Dr. Karen Rommelfanger is an Assistant Professor in the Department of Neurology at Emory University. Her work focuses on Neuroethics, a rapidly evolving field that explores how neuroscience and its emerging technologies challenge our value systems, notions of self, free will, the mind, and human nature. She is the Program Director of Emory’s Neuroethics Program and the co-Chair of the Global Neuroethics Summit.

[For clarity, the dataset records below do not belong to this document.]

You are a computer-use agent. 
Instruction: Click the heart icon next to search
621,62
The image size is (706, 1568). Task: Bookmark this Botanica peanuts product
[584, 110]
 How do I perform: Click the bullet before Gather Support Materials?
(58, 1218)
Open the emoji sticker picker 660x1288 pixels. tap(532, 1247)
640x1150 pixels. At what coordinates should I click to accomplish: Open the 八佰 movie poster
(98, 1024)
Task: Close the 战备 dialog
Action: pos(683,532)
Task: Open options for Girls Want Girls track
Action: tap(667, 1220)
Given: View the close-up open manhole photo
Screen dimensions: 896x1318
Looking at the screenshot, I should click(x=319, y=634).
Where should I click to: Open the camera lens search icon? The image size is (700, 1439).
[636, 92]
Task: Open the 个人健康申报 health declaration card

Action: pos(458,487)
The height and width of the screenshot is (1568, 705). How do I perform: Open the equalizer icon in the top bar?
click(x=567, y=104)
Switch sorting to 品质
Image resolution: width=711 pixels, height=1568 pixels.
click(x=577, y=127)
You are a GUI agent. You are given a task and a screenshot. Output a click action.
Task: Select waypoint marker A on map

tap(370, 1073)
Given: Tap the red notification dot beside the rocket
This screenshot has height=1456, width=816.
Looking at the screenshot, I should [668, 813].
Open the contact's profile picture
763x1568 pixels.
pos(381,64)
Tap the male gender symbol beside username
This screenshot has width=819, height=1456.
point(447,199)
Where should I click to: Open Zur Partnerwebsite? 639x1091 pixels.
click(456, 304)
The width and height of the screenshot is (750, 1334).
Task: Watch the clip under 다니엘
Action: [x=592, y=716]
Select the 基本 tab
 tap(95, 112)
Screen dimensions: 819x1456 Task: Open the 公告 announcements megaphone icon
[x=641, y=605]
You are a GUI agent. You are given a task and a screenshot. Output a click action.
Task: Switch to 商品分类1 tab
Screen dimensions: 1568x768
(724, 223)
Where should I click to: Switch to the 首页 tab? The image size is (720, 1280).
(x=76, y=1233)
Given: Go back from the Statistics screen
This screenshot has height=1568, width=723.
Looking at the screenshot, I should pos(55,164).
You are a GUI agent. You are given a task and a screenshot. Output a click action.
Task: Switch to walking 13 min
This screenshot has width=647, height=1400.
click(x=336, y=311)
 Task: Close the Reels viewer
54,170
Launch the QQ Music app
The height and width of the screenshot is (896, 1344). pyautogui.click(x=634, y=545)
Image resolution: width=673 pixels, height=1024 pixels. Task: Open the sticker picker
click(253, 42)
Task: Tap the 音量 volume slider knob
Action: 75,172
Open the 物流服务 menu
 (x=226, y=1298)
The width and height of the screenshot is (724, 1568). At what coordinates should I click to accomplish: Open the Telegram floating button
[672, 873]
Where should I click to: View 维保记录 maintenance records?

Dr. Gillian Hue holds a PhD in Neuroscience from Emory University and is an Assistant Professor of Psychology at Georgia Gwinnett College. Her postdoctoral research focused on science education and ethics. She has traveled to Tibet with the Emory-Tibet Science Initiative to teach Neuroscience coursework to Buddhist monks in exile, and is the managing editor of the American Journal for Bioethics Neuroscience.
Tara Raam is a post-doctoral fellow in Neurobiology at UCLA. Her research uses simultaneous recordings of brain activity in groups of mice in combination with machine learning approaches to generate models of individual and collective behavior. She is interested in discourses on consciousness, evolution, human nature, and harmony of science and religion.